Suspect Arrested Nearly 30 Years After Teen Dancer Strangled Outside High School

Sarah Yarborough was 16 when she was last seen alive in 1991.
King County Sheriff's Office

Sarah Yarborough was last seen alive in 1991 at her high school before a drill competition.

A decades-old cold case may be heating back up with the arrest of a man nearly 30 years after a teen dancer was found strangled outside her Washington high school.

Sarah Yarborough was last seen alive early on Dec. 14 1991. The 16-year-old was at Federal Way High School with her drill team for a competition. But by 9 a.m. that morning, two boys saw a man leave a bushy area near the school and then noticed Sarah's body, still in her drill uniform.

Police determined she had been strangled with her stockings. But despite plenty of DNA evidence, a suspect could not be tracked down. Until now.

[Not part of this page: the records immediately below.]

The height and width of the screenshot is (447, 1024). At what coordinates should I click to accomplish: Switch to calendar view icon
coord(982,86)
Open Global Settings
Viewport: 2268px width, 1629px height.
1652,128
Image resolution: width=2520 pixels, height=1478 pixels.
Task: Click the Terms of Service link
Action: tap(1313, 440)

Officials working on the case were able to use DNA and genetic genealogy to zero in on a certain pair of brothers. One brother had previously been convicted and had his DNA entered into the national database. If his DNA hadn't matched Sarah's case before, he wouldn't be the suspect police were still looking for.

So officials looked at the second brother, who had served time for an attempted rape in 1983 but never had his DNA put in the national database. When his DNA was compared to the evidence from Sarah's death, it was a match.

“Although Sarah’s mother lost hope from time to time, our detectives never did,” King County Sheriff Mitzi Johnknecht said in a Facebook post. “They followed every lead (4,000 tips), turned every corner on the trail and patiently waited until DNA technology and genealogy tracing were advanced enough to make a critical connection than led to a DNA match.”

Patrick Nicholas, 55, was arrested Wednesday on first-degree murder. He does not yet have a defense attorney, ABC News reported, and his arraignment is set for Oct. 17.

Sarah's mom, Laura Yarborough, thanked detectives for continuing to see justice for her daughter.

"If you're going to do something heinous, don't do it here. Because they'll come to get you," Yarborough said.